Brief: Across the material below, how many lines hold the word "agent"? Only the number should be given.

Records for processing:
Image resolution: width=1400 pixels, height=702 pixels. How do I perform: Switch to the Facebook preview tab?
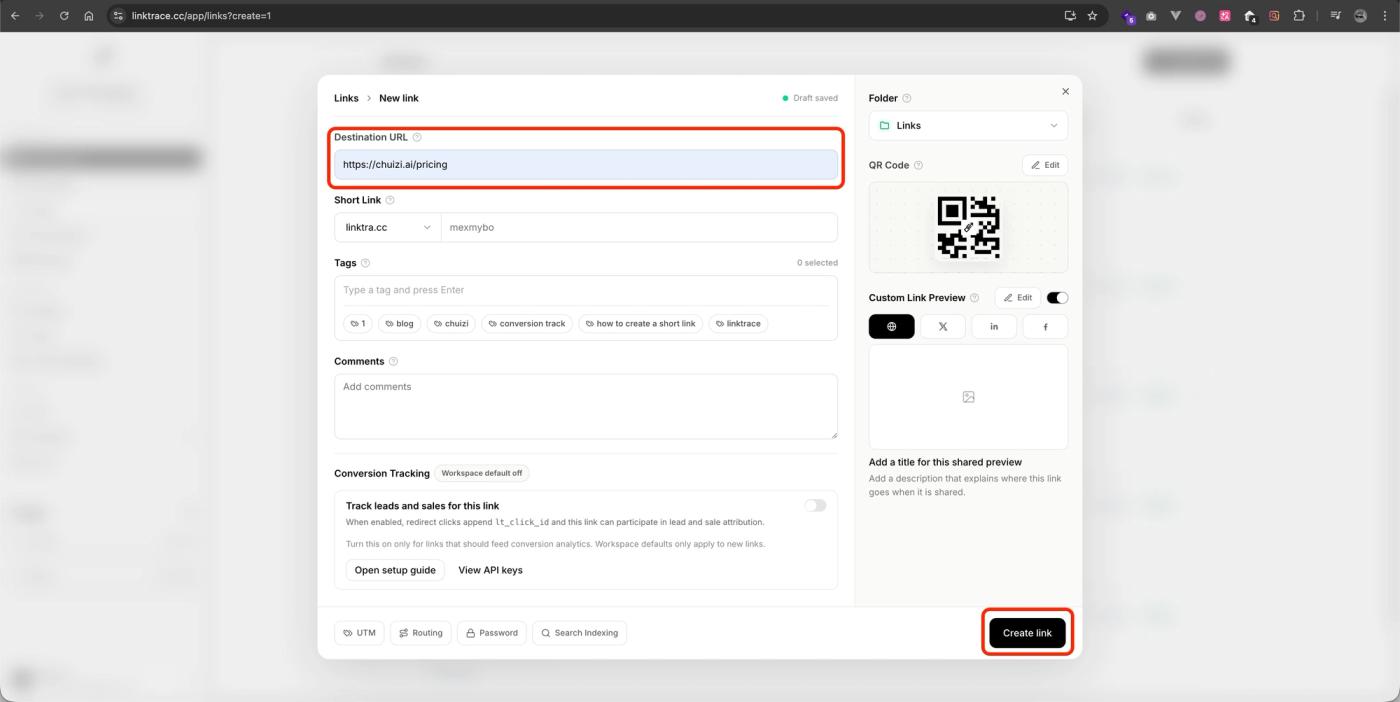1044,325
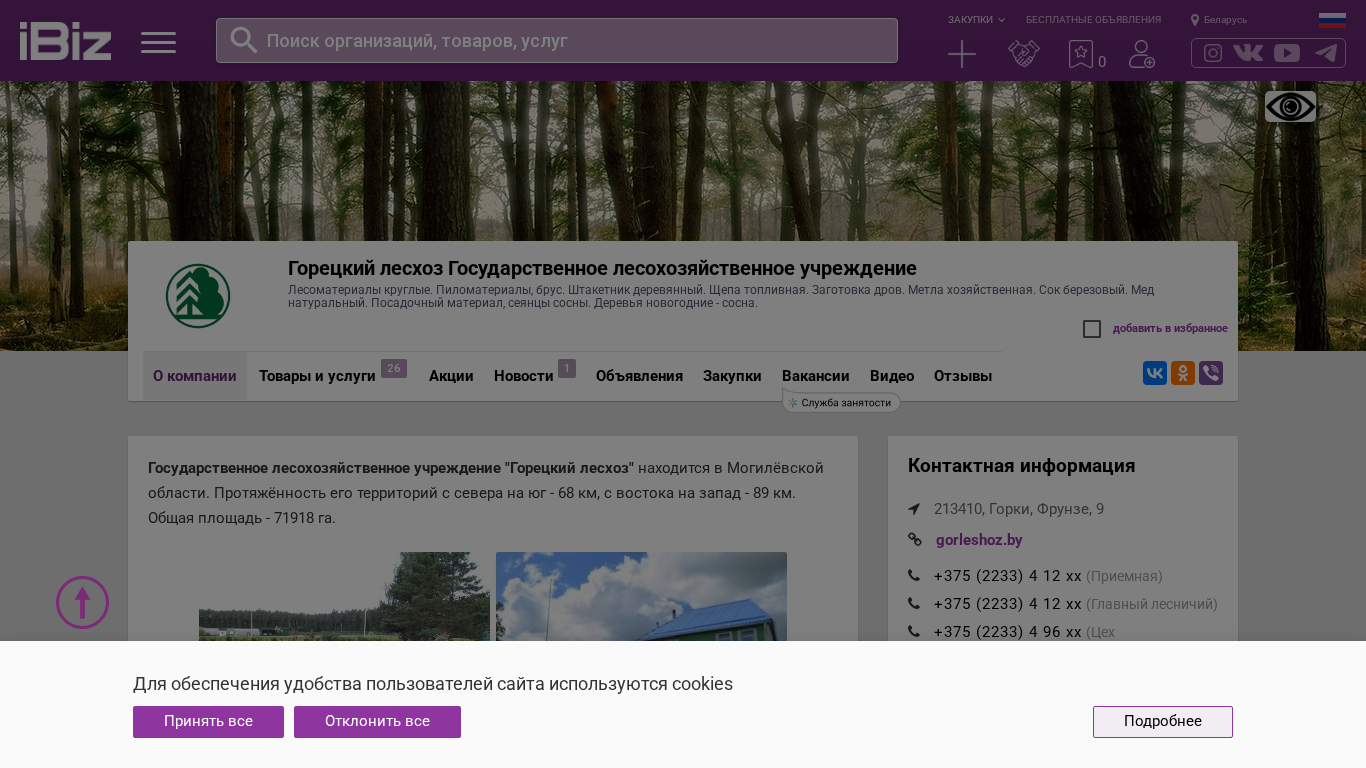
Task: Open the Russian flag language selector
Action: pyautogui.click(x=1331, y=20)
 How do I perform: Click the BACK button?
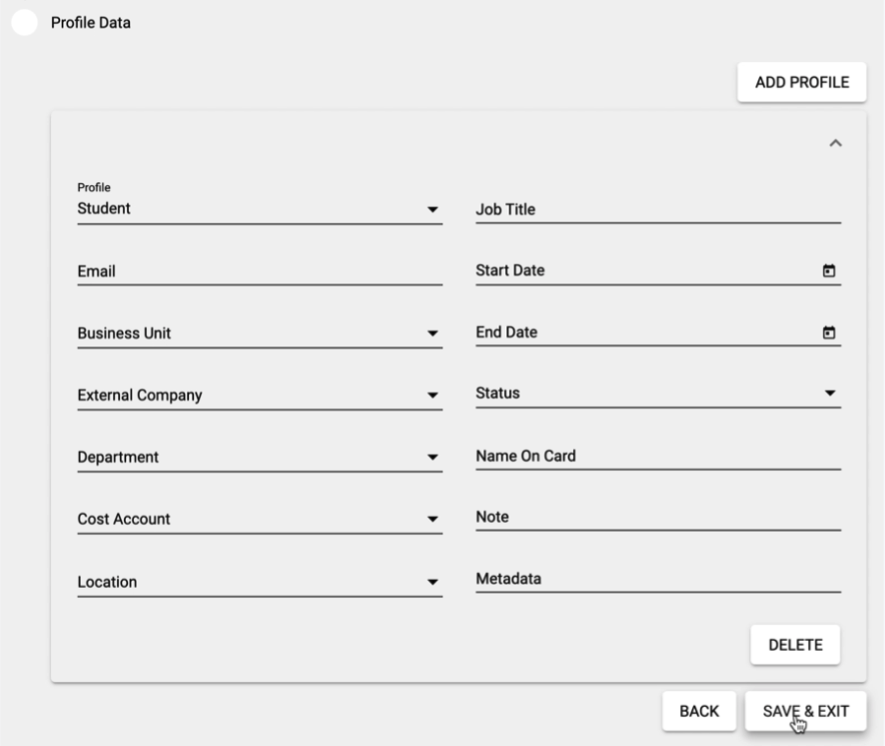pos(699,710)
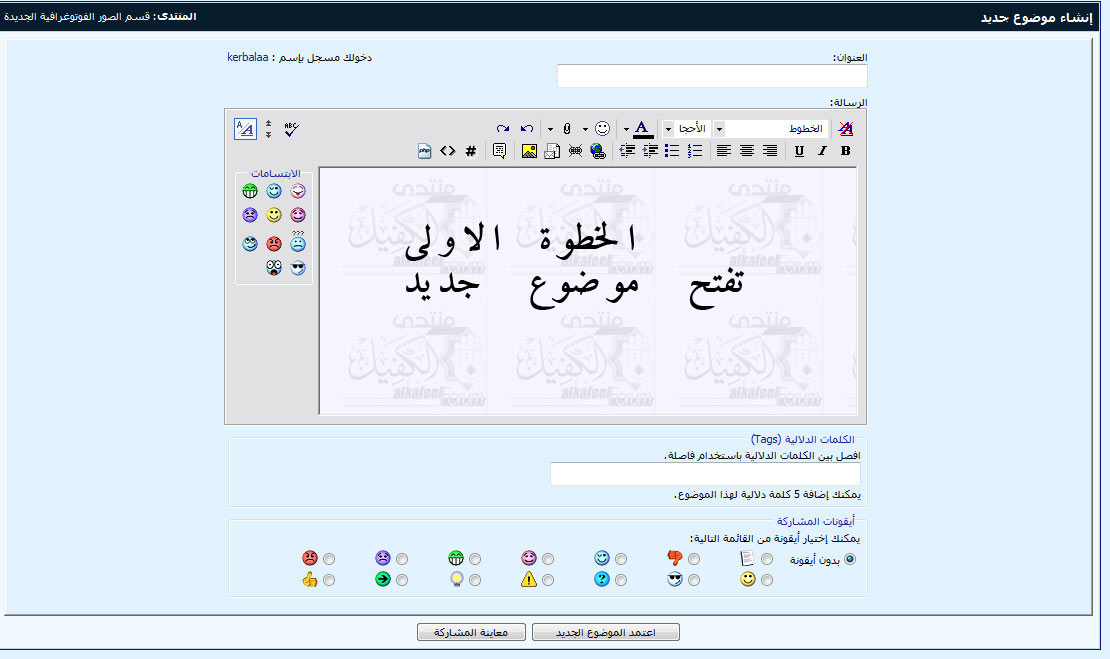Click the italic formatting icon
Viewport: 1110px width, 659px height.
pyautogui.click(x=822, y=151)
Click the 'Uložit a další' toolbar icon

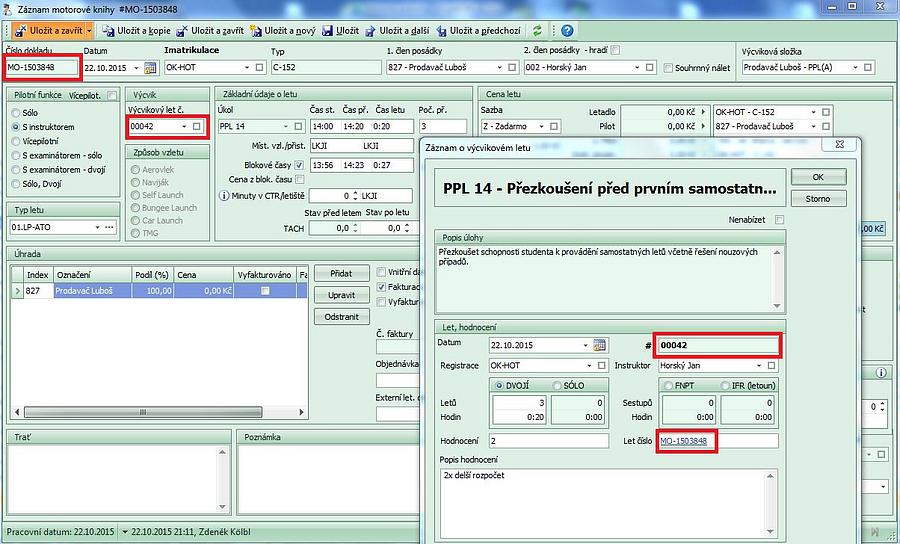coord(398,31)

...

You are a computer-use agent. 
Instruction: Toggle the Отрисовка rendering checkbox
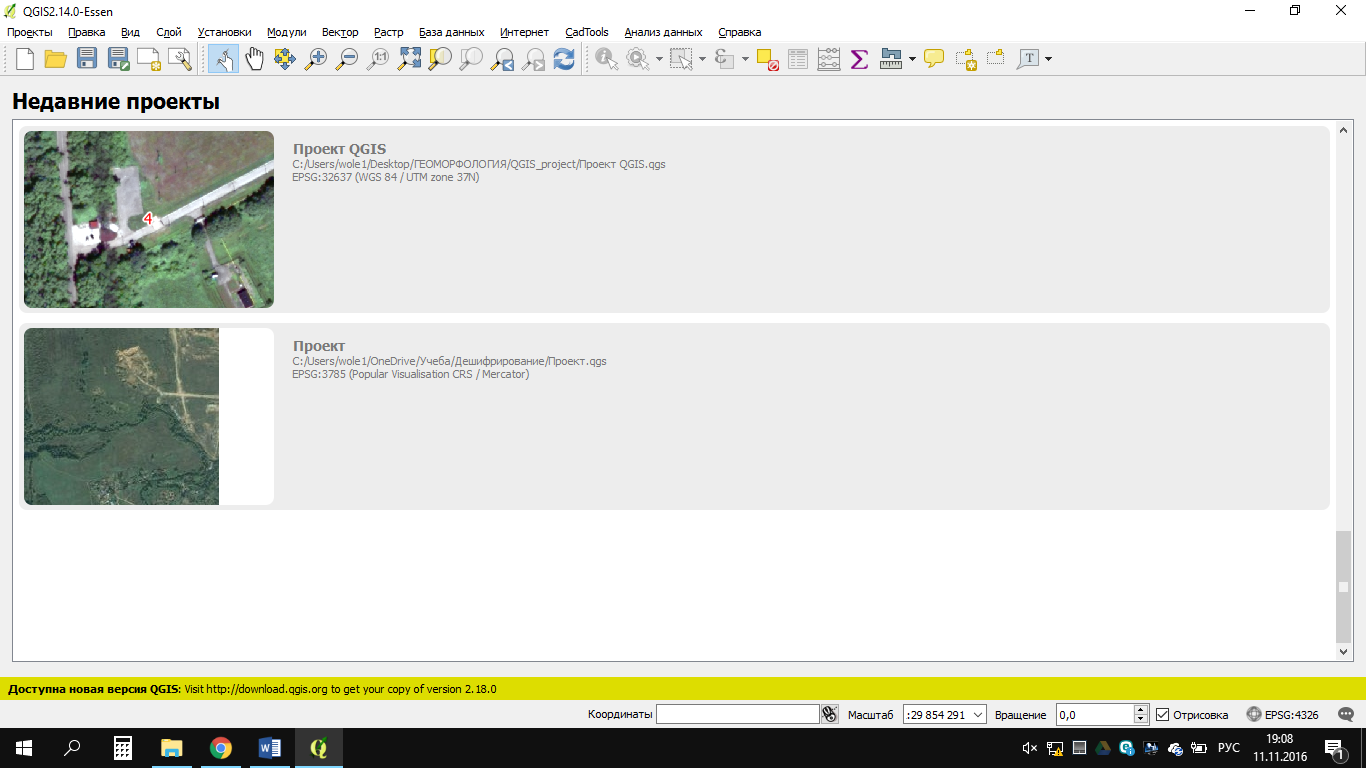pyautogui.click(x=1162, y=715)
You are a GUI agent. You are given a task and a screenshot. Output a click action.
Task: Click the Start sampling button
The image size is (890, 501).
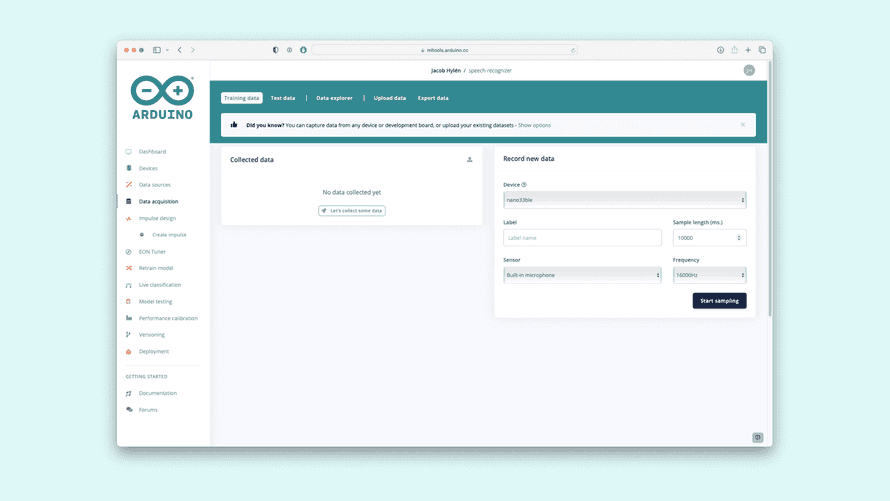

Finished task: 2